Richard Clarke
Richard Clarke [1]
an English clergyman, was ordained deacon by the bishop of Winchester, May 5, 1746, and presbyter by the bishop of Bangor, Sept. 23,1750, and was sent to South Carolina by the Society for Propagating the Gospel in Foreign Parts, arriving at Charleston in the autumn of 1753. St. Philip's Church in that city being without a pastor, he and the Rev. John Andrews became co-pastors in the parish. The negro school within its jurisdiction became the object of his earnest efforts. In 1759 he resigned his rectorship, returned to England, and in a short time after was appointed lecturer of Stoke-Newington, and afterwards of St. James's, near Aldgate, London. In 1768 he was curate of Cheshunt, in Hertfordshire. Pecuniary embarrassment troubled his last years.
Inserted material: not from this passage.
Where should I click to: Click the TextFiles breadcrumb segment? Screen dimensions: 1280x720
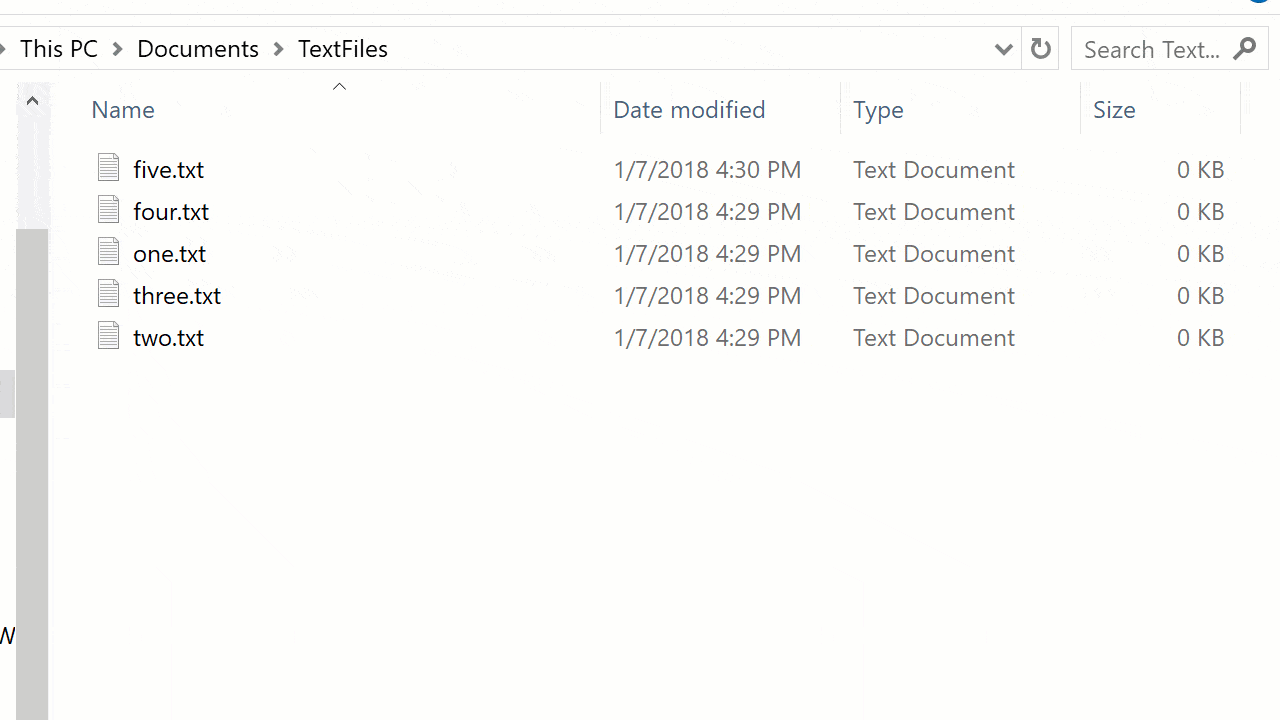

He died not earlier than 1780. As a preacher he was greatly admired. Among his publications are, A Warning to the World, or the Prophetical Numbers of Daniel and John Calculated (1759):-A Second Warning (1762):-The Voice of Glad Tidings to the Jew and Gentile (1768):-The Gospel of the Daily Service of the Law Preached to the Jew and Gentile (1768):-A n Essay on the Number Seven, treating of the Romish and Mohammedan religions, etc. (1769):-The Explanation of the Feast of Trumpets. Besides these he published letters, essays, dissertations, and discourses on various subjects. See Sprague, Annals of the Amer. Pulpit, v, 146.